The United States is pressuring Canada to block telecommunications companies from using equipment provided by Chinese company Huawei when building our 5G cellular network for smartphones.
The U.S. logic is along the lines of “We don’t have actual evidence that China is using Huawei’s products to spy on us, but we suspect that they have in the past and will in the future.” In court, that wouldn’t be sufficient to be allowed as evidence, much less get a conviction.
But this isn’t a criminal court. This is about national security and corporate spying. And a cyber war is being waged that’s similar to the Cold War.
The treasures we’re fighting over?
Rare commodities in a world that’s rapidly being depleted of natural resources, wealth, and political favours and control.
Russia has been suspected of Internet-based attacks in a variety of nations and has become increasingly bold using this strategy.
After taking the Ukrainian power grid down in December 2015, Russian hackers, from the state-sponsored group known as Dragonfly, seized control of critical computers in the U.S. power grid in the spring of 2016.
Groups working for Chinese intelligence have apparently hacked everything from natural resource companies to the Pentagon. It’s believed they’ve directed their activities toward either hacking companies that control access to critical natural resources or high-technology equipment, civilian or military.
The Chinese government maintains firm control over their companies, government-owned or private, and these companies are required to co-operate with any national intelligence activities. Huawei and several other Chinese-based suppliers have been caught embedding backdoor access in various digital equipment. It’s not known whether these security lapses were intentional or leftover access for testing that was forgotten and not removed before releasing them to production.
Either it was intentional or it was sloppy. It was definitely not secure.
In truth, the U.S. has been doing all of these things, too. Many U.S.-based hardware and software suppliers have National Security Agency-directed backdoors installed. This had been heavily documented by Edward Snowden.
This NSA program, PRISM, has alleged been used to intercept all manner of communications. There are serious concerns about how much this is used domestically, without warrants and without judicial oversight.
In 2010, a malicious worm (it sends copies of itself out to infect other machines networked with the infected machine) called the Stuxnet attacked and destroyed a number of centrifuge machines being used by the Iranians in their nuclear weapons program. The worm was carefully crafted to target these machines and the suspicion is that it was produced by a joint operation of American and Israeli intelligence. It set the Iranian nuclear weapons program back due to the loss of the centrifuges.
This isn’t about ethics or moral outrage. Depending upon where you live, you might agree with some of these cybernetic attacks and feel outraged at others. However, we don’t need to determine who’s right or wrong – this is simply about being pragmatic.
China, though a trade partner, is also a competitor that seeks every advantage when dealing with us. The Chinese have engaged in corporate espionage, stealing technology where they can.

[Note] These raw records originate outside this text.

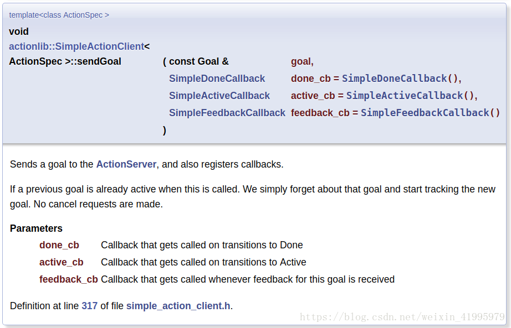The height and width of the screenshot is (328, 511).
Task: Click the goal argument name in signature
Action: click(300, 61)
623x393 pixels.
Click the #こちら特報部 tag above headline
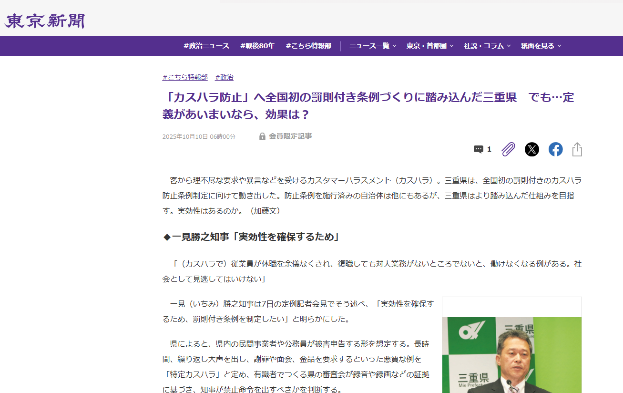185,77
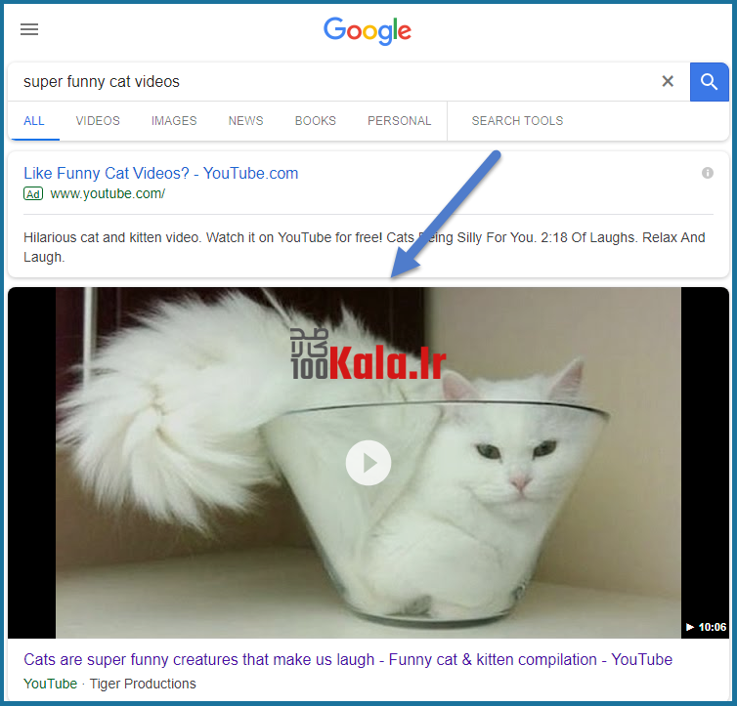The width and height of the screenshot is (737, 706).
Task: Click the Google logo
Action: [x=368, y=31]
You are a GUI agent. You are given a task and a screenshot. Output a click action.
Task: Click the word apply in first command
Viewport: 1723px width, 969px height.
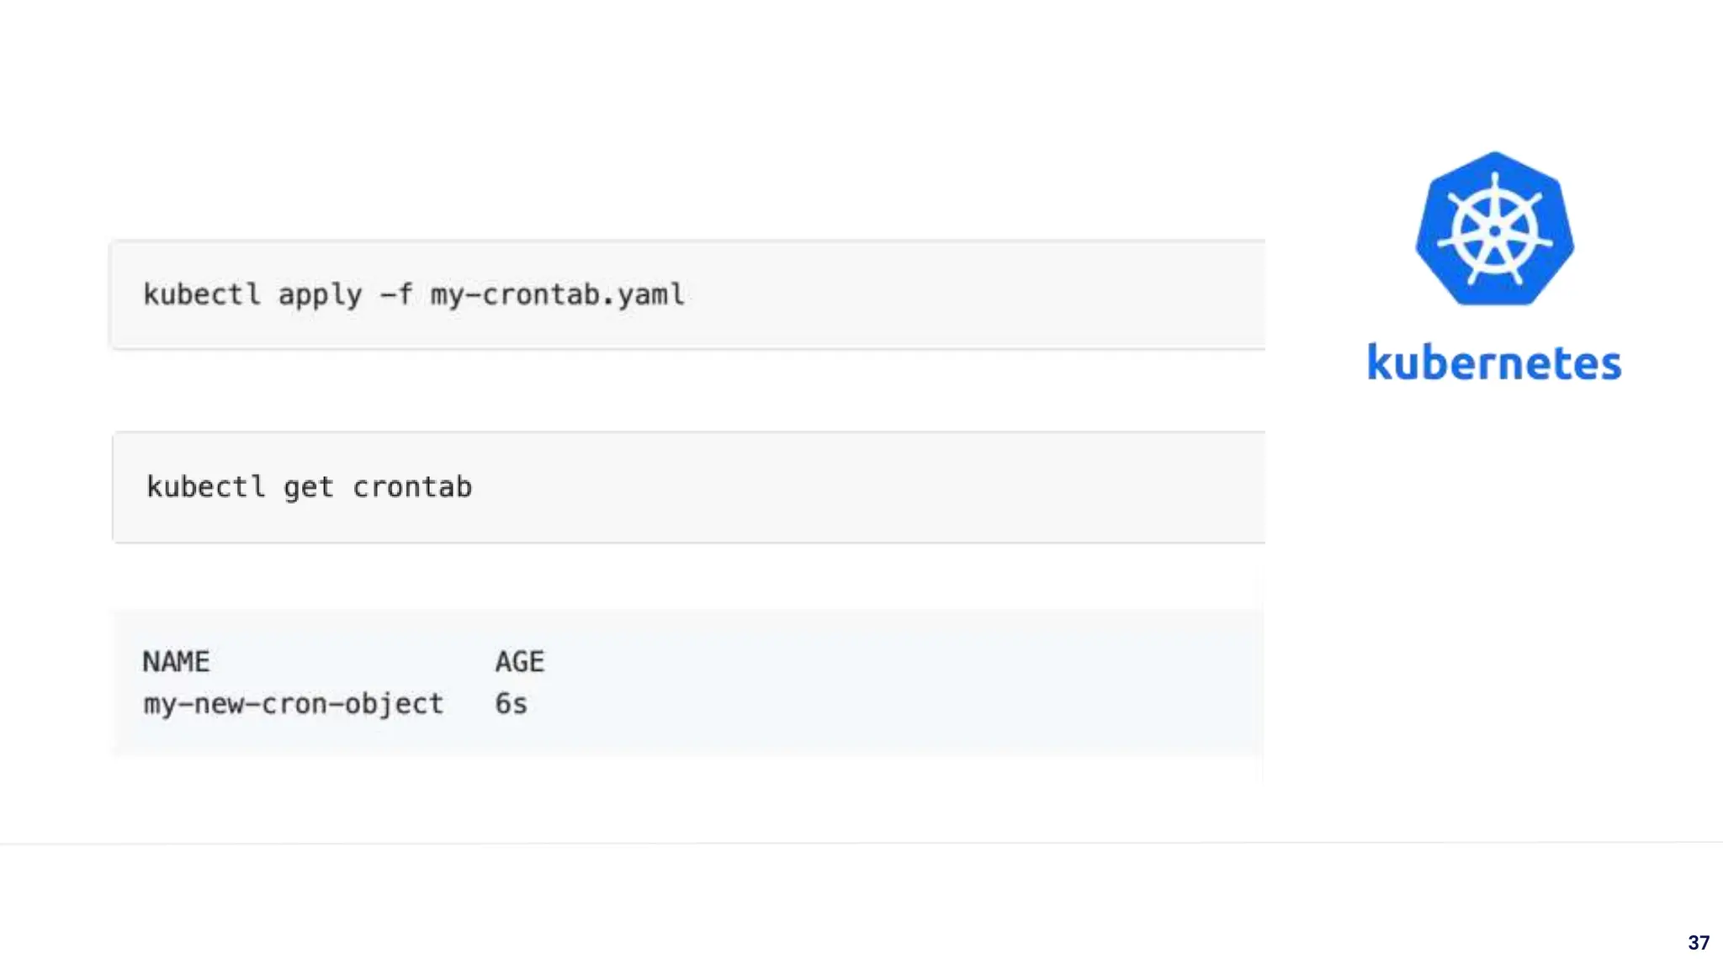tap(320, 295)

It doesn’t need to be proven beyond a reasonable doubt that Huawei will install backdoors for Chinese intelligence. This isn’t a criminal court trial. This is national security and suspicion is all that’s needed in the murky world of spies.

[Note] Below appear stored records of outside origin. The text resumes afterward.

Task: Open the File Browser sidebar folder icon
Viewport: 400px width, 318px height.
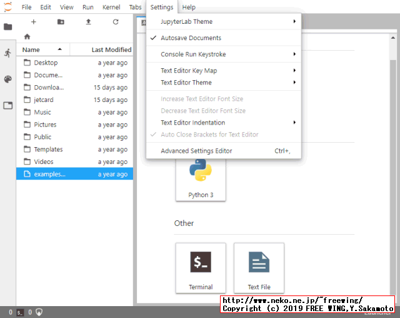Action: (8, 27)
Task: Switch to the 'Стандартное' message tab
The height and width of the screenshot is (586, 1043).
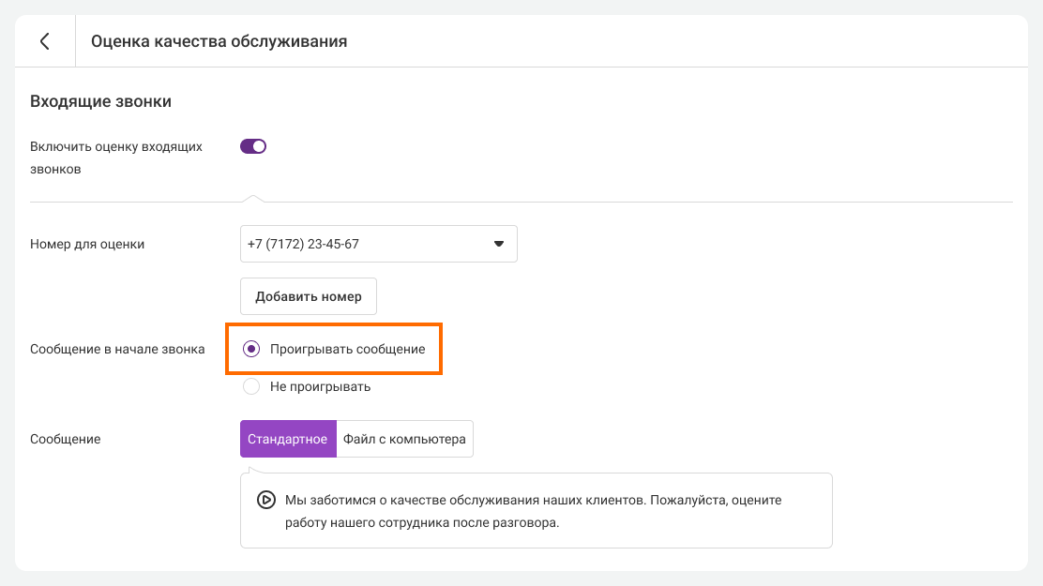Action: tap(288, 439)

If Canada is serious about standing as a sovereign entity, it would make sense to support our tech companies.
Blackberry, a Canadian-based smartphone maker, has traditionally had the best security of any phone maker. Nortel was a major player in network infrastructure before its financial collapse in the early 2000s. Maybe Canada should take a page out of the playbook of so many other nations and start supporting and encouraging our companies. Companies like these are our only real way to ensure our security and independence from the prying eyes of foreign intelligence operations.
It’s high time we started putting the interests and security of Canadian citizens, businesses and government first, and stop worrying about offending a foreign power’s sensibilities.
Eamonn Brosnan is a research associate with Frontier Centre for Public Policy.